The Short Lived

Debut

I wonder if would get the chance to meet her. I wonder if i could go to that same place at the same time as her. I wonder if I could meet the line parallel to mine.

We often think of the past, or the future, so much thinking that leads us nowhere but at the present.

Tick tack tick tack.....

The clock went on and on for a few hours now. I'm waiting to grasp that moment that her line would cross mine.
I had dreamed of this vision over and over again, and ever since I was bothered by that certain thought. That thought had counted my days and nights, leaving me misery that I never knew would come, and that I don't want.

Tick tack tick tack...

The clock went on, as I was staring blankly at the wall, reminiscing on the days I had in my entire life. They were mixed up. All representing their own time sequence. Every thought was random, and I didn't put more care to one than the rest.

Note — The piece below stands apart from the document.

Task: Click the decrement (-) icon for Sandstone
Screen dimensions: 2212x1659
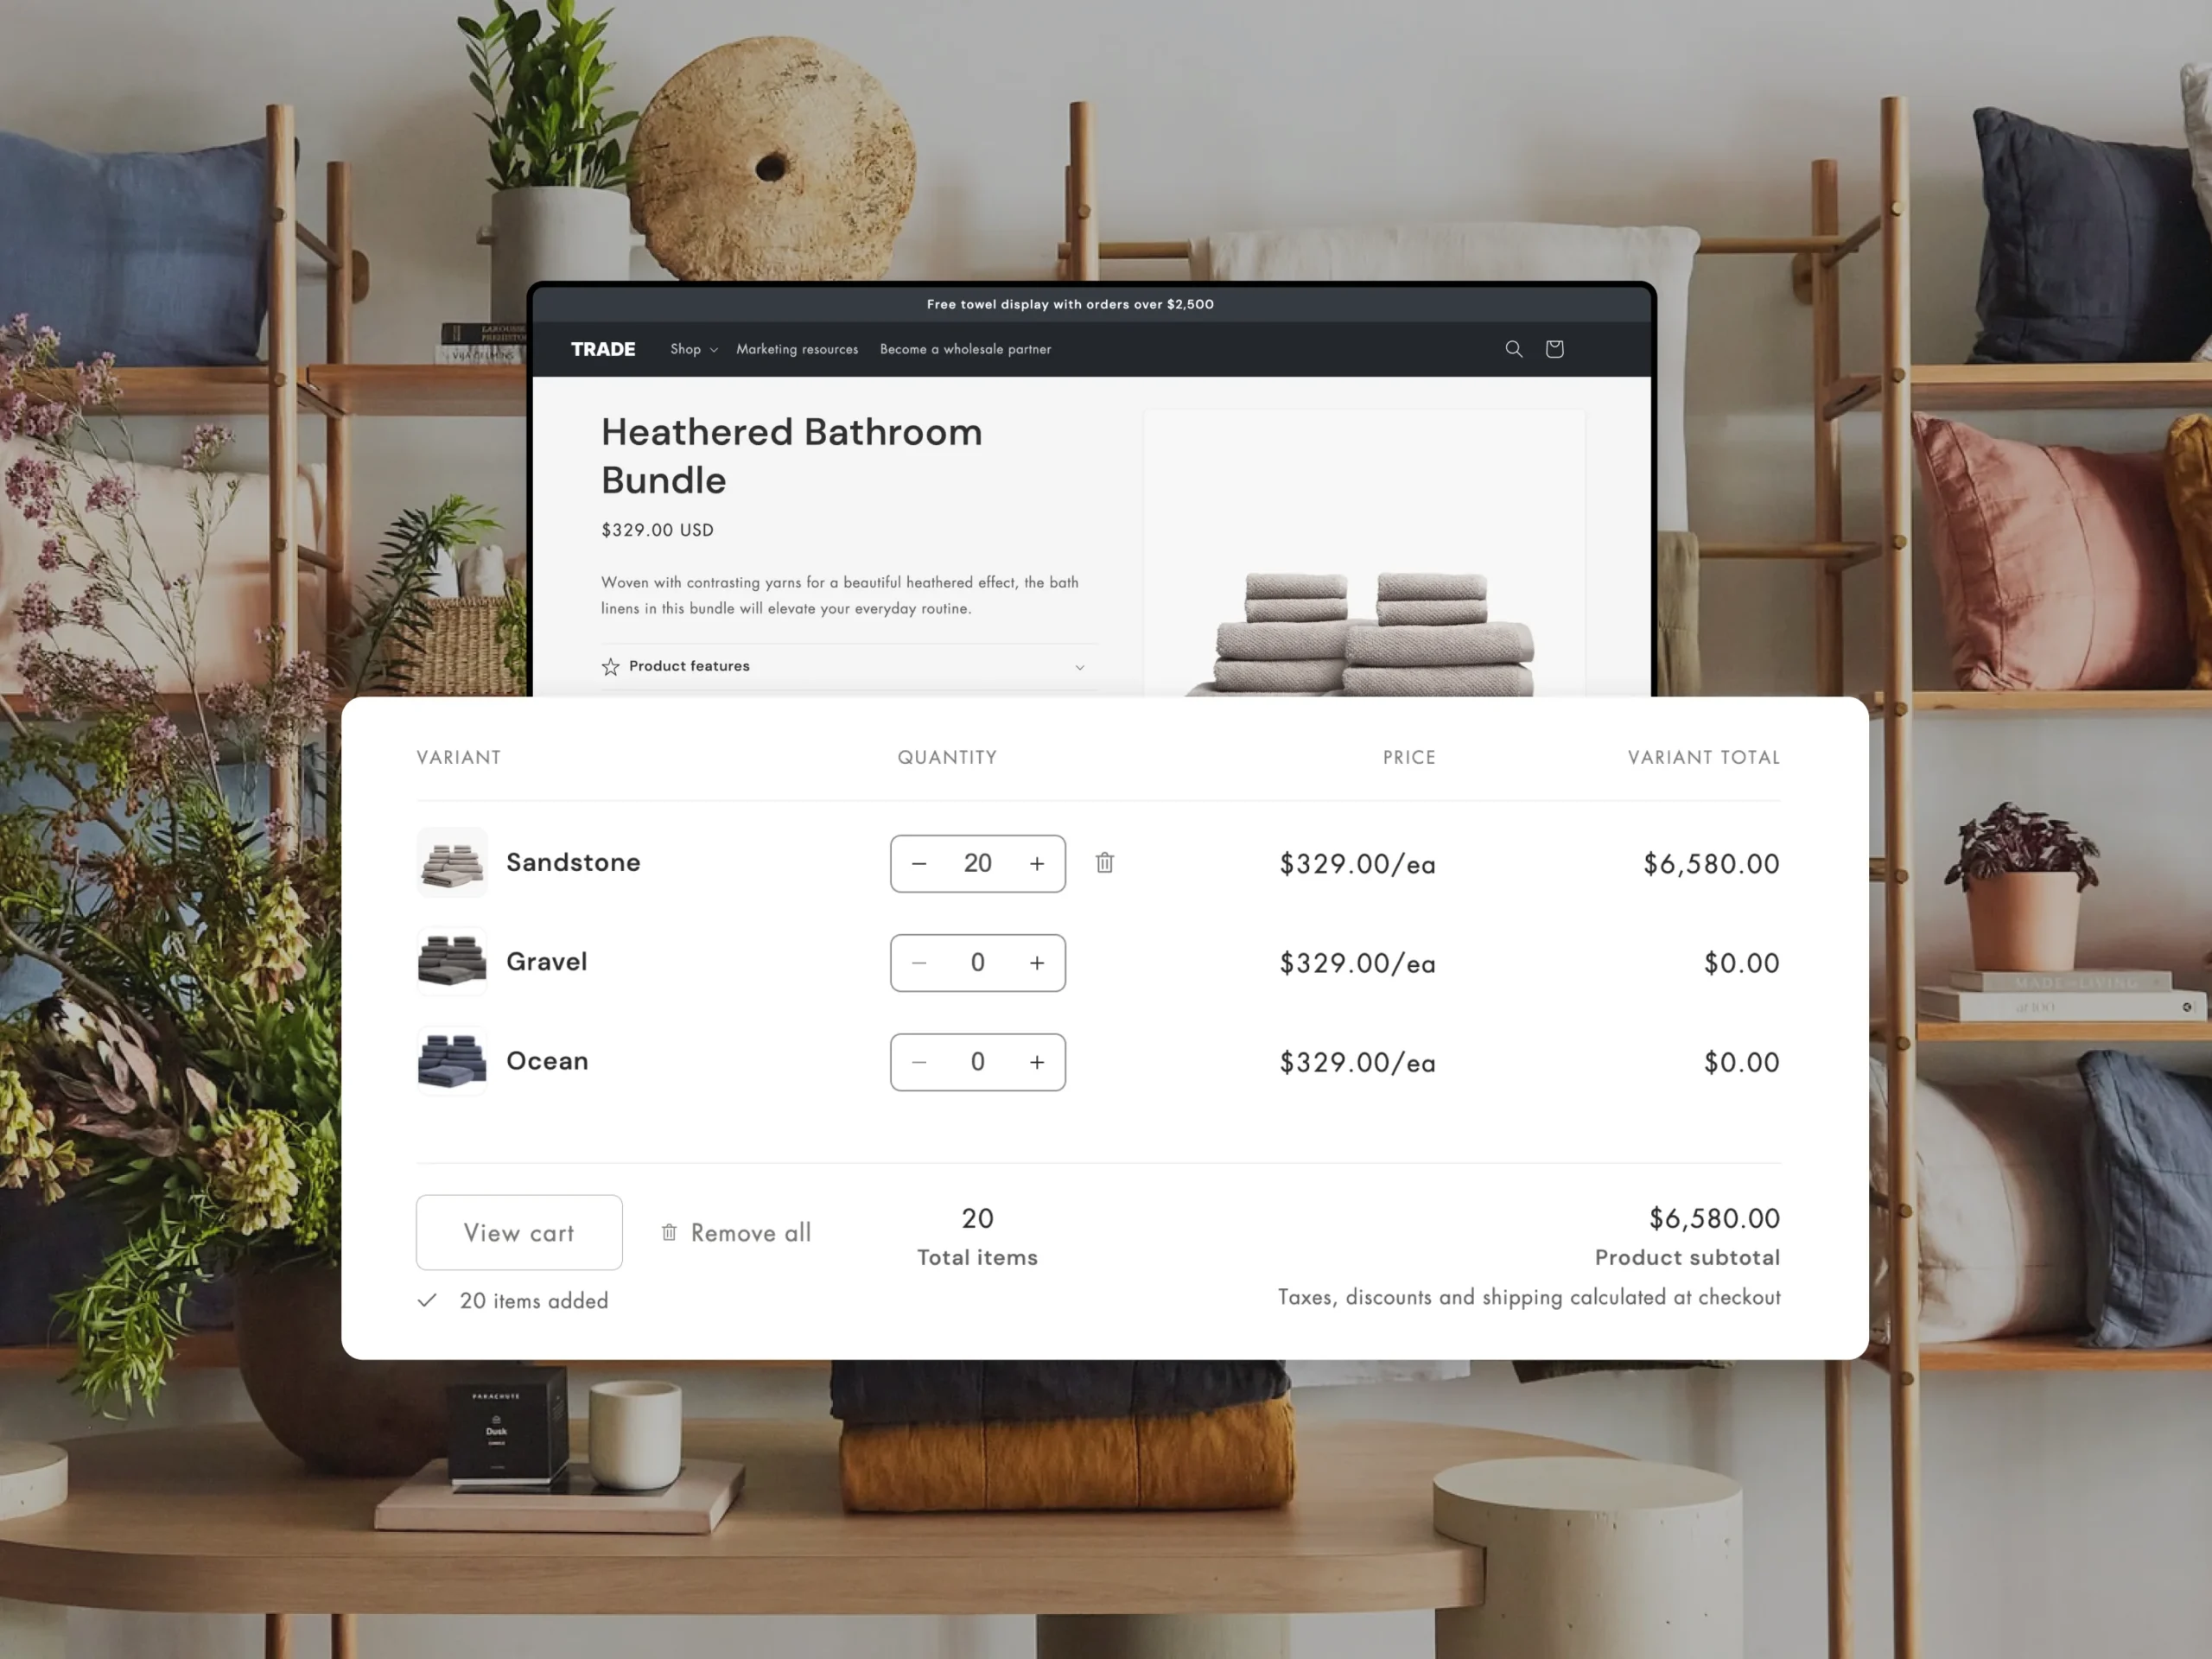Action: [919, 862]
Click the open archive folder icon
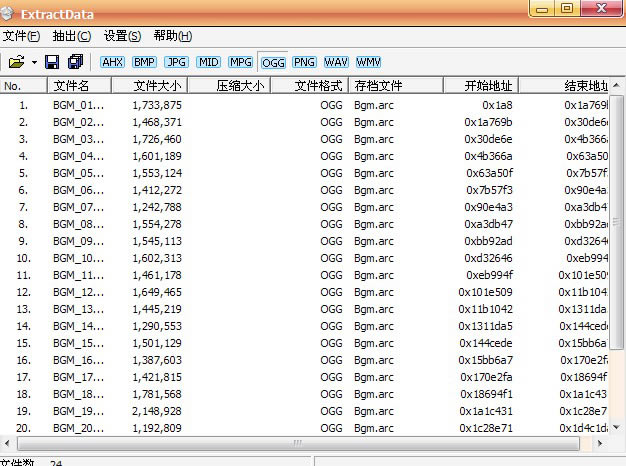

The doctor said, "Six months," he hesitated to say something for a while, thinking and accumulating the words that would make sense, and make me smile even of the darkest hours. "...you'll have that time to think of what you want to do and don't regret anything that you will have on this long span of time." The doctor stated these words, and as a human, to a human, being restricted forever to life, maybe forever. I almost broke out and cried. But to my surprise, I didn't. I just stood up and said, "Well then, I'm better of now, there's so much to learn and do for that long period of time." Trying hard to sound optimistic.

I left the hospital and took a cab home.

Tick tack tick tack....

I slept for a while now and the wall clock seem to punish my ears, for silence fell in the room. I had an indescribable thought, or more or less, a dream. It was a picture of a woman. It continued to haunt me by a second or two for the rest of the day. First I thought it was just a plain thought, but the fourth time I had the same recurrence, it seemed to me that the picture was so vivid to be normal. As if I was staring directly at a face in front of me.

Tick tack tick tack...

I'll let the time pass for now. I think I would still be able to do things even if I lost three thousand six hundred seconds more or less for taking a nap.

Tick tack tick tack...

Eighth dream, that had struck me. I have to find this girl no matter what. She might be of significance to this tragic end. I have to find her. I have to.